見終わったときの感想は・・・重い、重すぎる。率直に言って、打ちひしがれ、しばらく立ち上がる気になれませんでした。(でも、その後事務所に行って7時間ほど、書類作成の仕事しましたけど・・・で、日付が変わった今頃この記事を書いてるわけ。こんな生活してるとよくないよなぁ)
何の罪もない、純真なイネスが、教会の、権力の一方的な嫌疑を受けただけで15年も牢獄につながれ、牢獄内でロレンソ神父に何度も犯されて子供を産み、その子どもも取りあげられて、体もボロボロになり精神を病んで変わり果てた姿で外に放り出され、家族は死に絶え、子どもの父親のロレンソ神父に会いに行ったら騙されて精神病院に放り込まれ、ゴヤの手で連れ戻されてようやく娘に会える直前にロレンソの妨害で娘は連れ去られて見知らぬ赤ん坊を自分の子と信じ込んで抱き続ける・・・イネスの運命には何度も涙ぐみました。悲劇にしても、ここまでしなくてもいいんじゃないって、思いました。

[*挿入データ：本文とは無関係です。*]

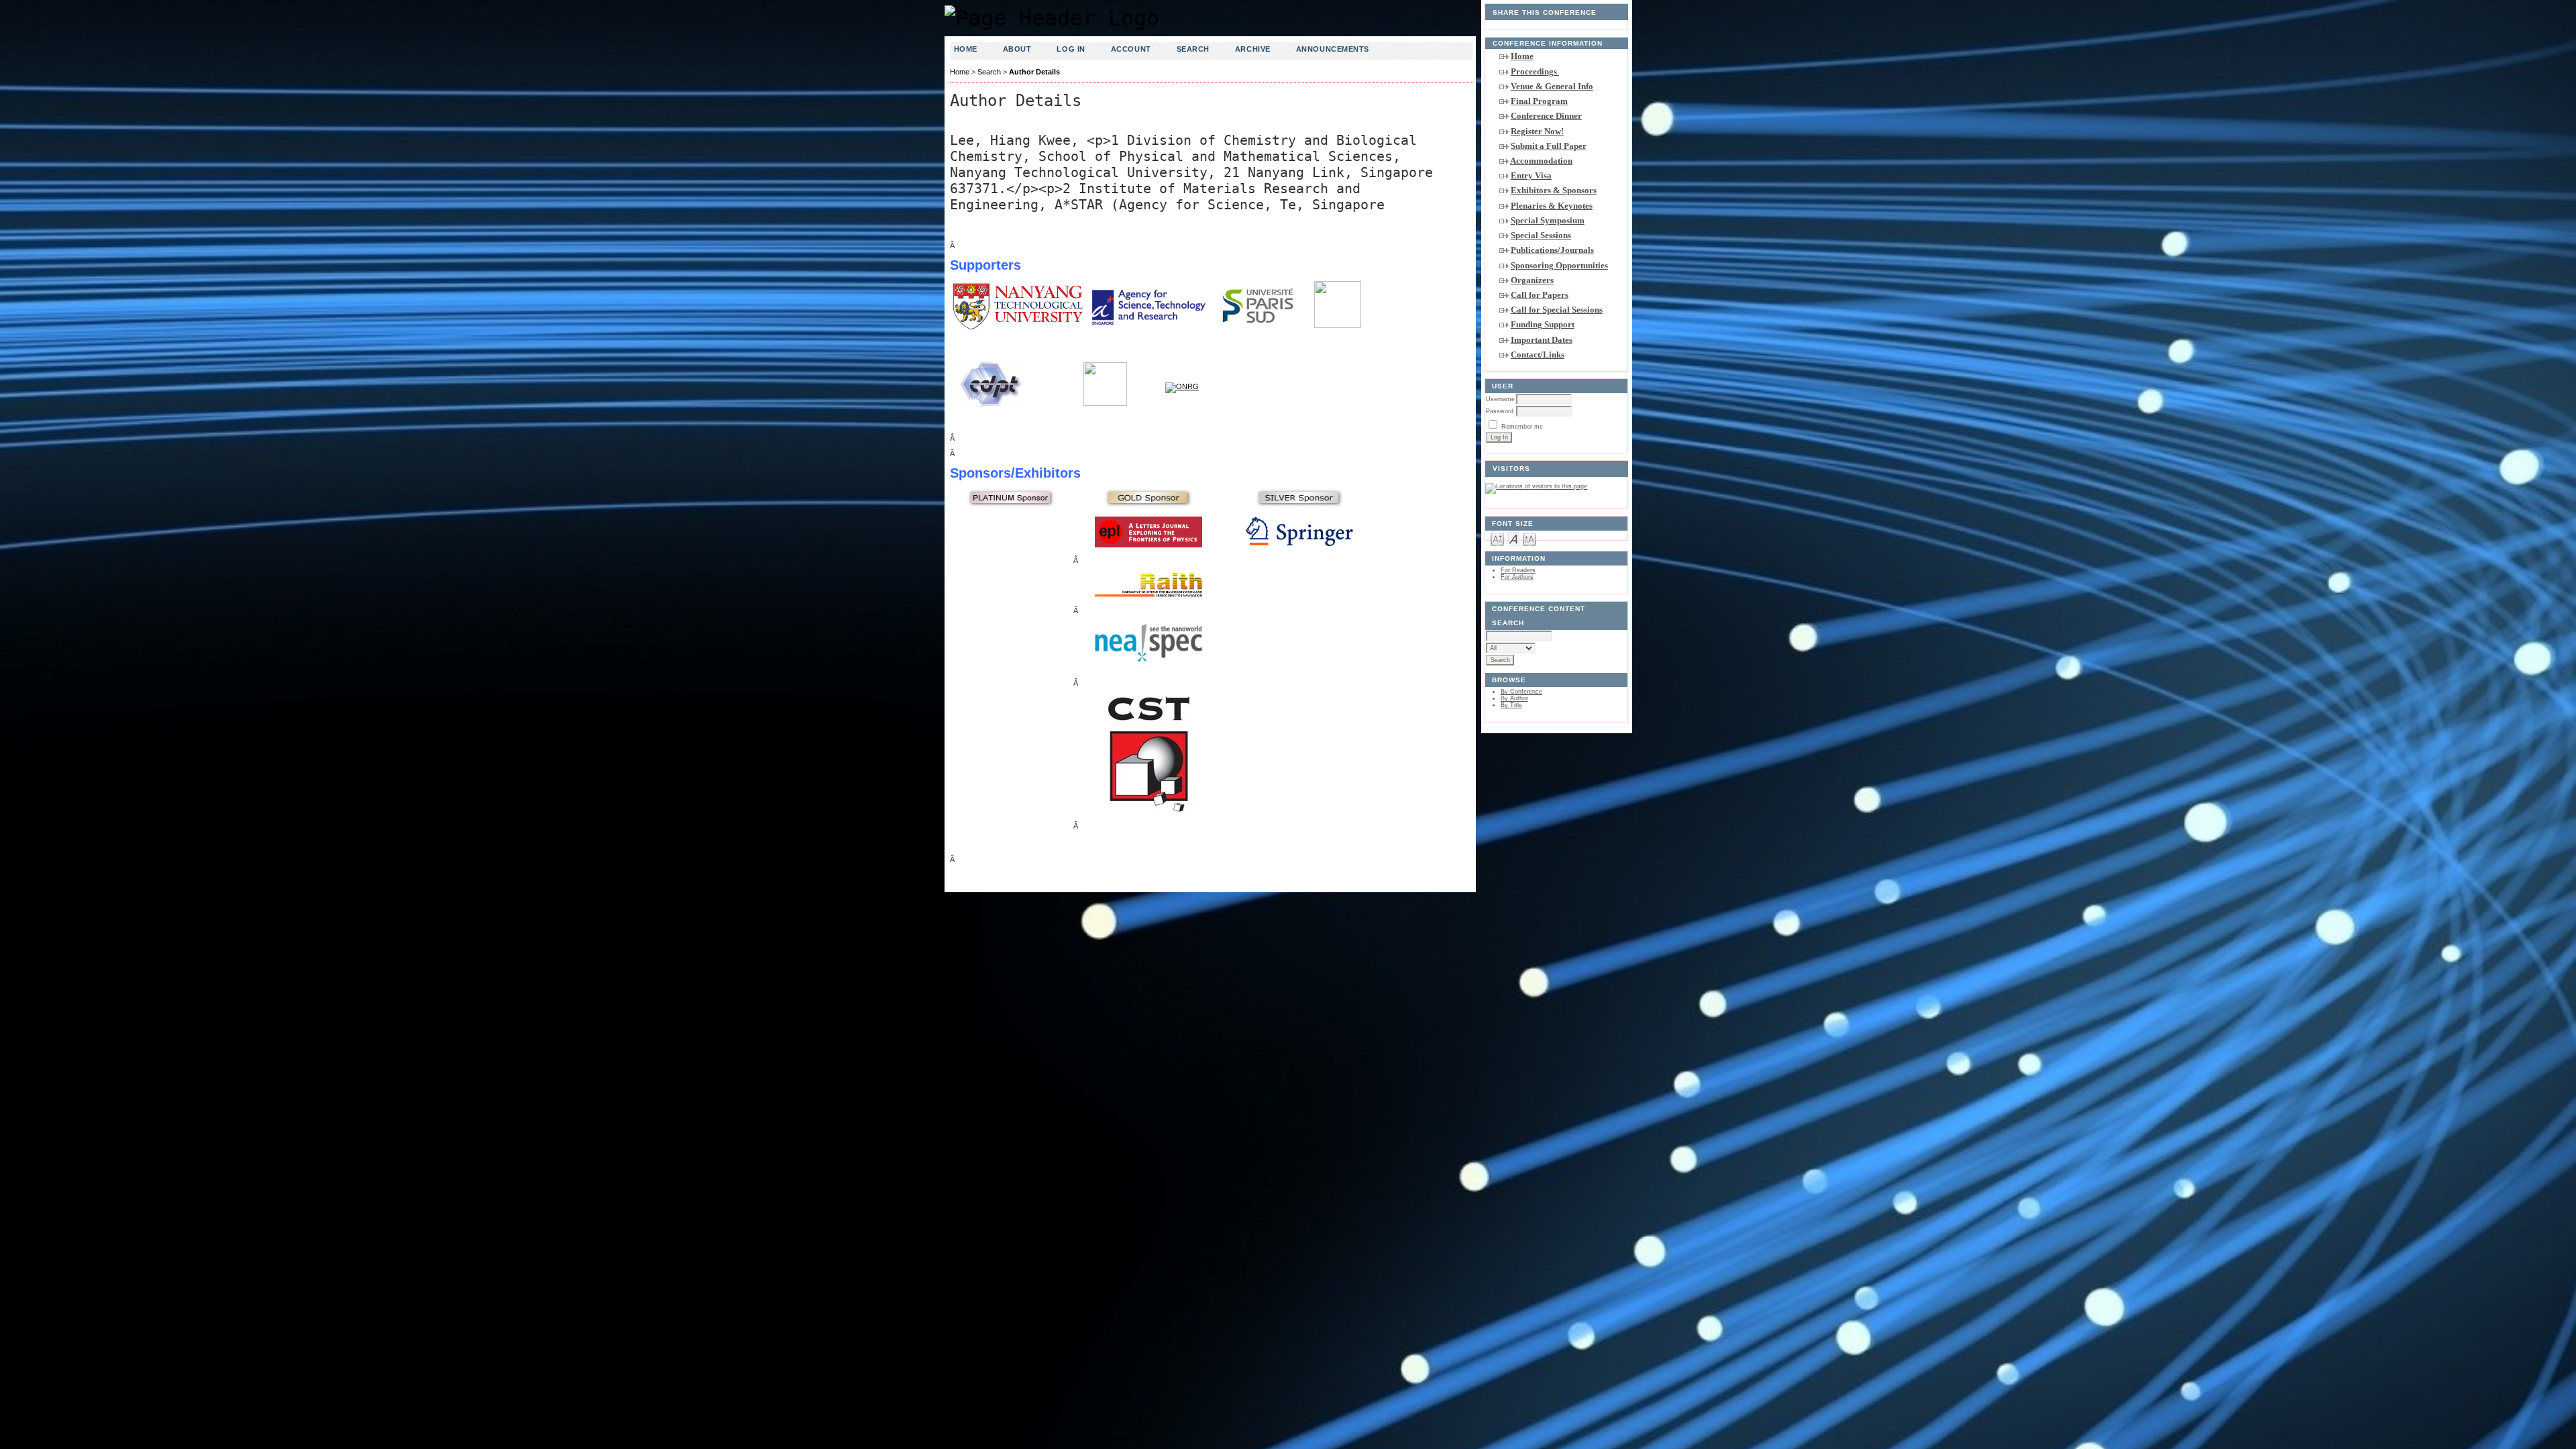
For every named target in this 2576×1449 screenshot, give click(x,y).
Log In (1071, 49)
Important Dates (1541, 340)
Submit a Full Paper (1549, 146)
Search (1193, 49)
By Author (1514, 698)
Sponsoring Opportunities (1559, 265)
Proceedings (1535, 71)
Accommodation (1541, 161)
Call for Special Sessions (1557, 310)
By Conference (1521, 691)
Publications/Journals (1552, 250)
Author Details (1034, 72)
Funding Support (1542, 324)
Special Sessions (1541, 235)
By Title (1511, 705)
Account (1131, 49)
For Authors (1517, 577)
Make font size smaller (1497, 538)
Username (1500, 399)
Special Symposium (1548, 220)
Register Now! (1537, 131)
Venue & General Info (1552, 86)
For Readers (1518, 570)
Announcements (1332, 49)
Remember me (1522, 426)
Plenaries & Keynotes (1552, 206)
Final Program (1539, 101)
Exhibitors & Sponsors (1554, 190)
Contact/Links (1537, 355)
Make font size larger (1529, 538)
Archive (1253, 49)
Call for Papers (1539, 295)
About (1017, 49)
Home (1522, 56)
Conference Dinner (1546, 116)
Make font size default (1513, 538)
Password (1499, 411)
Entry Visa (1531, 175)
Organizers (1532, 280)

親が教会に多額の寄付をできる富豪で、異端審問の推進者の神父を家に招き、拷問して自白書まで作成でき、さらに国王に直談判できるそんな特権階級の娘でさえ、釈放されなかったわけです。たぶん国王が考えるとか言ったから、15年後までイネスがなんとか生きてはいられたのでしょう。そうでない庶民が嫌疑をかけられたら、もっと酷い運命が待っていたのでしょう。そのことにも思いをはせ、とても暗い気持ちになりました。
そして、こういうことは、18世紀末のスペインだけで起こったことではなく、いつの世にも権力の横暴を止めなければ、起こり得ることだと、改めて心せねばと思います。
ところで、相手方のロレンソ神父。自分が異端審問の再開を推進し、イネスの拘束の元凶でありながら、イネスの力になるなどといって鎖につながれたイネスを何度も犯し(この人聖職者ですよね)、自白書の件がばれて逃走した後はカトリックを攻撃してフランス革命政権に取り入って政権の要人として復帰、異端審問所の責任者に死刑を宣告します。イネスが子を産んだと知るとイネスを精神病院に放り込み、イネスの子(ロレンソの子でもありますが)アリシアをスペインから出国させようと画策し、最後には拘束してアメリカに追放しようとまでします。これだけ卑怯で無節操で無責任な人物が、イネスらの不幸を尻目にのさばっているのを見せつけられると・・・
やはり権力者は、そしてそこで巧く立ち回る者たちは、いつの世にもはびこるものだと・・・
公式サイトのうたい文句に「それは、立入禁止の愛」「絵筆が暴く、2人の愛の裏側」とか書かれています。これが・・・愛?。一体どういう神経してたら、異端審問で拷問を受けて裸に剥かれて牢獄で鎖につながれた娘を、力になってやると騙して犯した、そういう関係を「愛」なんて呼べるんでしょうか。一方的に人生を台無しにされた娘の悲劇を、卑怯者の裏切りと逃げ口上を、愛という名を付ければ甘美な見せ物にできると思うんでしょうか。
エンドロールが、有名・無名取り合わせて、ゴヤの絵のアップの連続で、絵の一部を実物よりかなり拡大して(なんせミラノ2の縦4m85横9m10の大スクリーンですし)次々と見せてくれて、絵が好きな私にはうれしく思いました。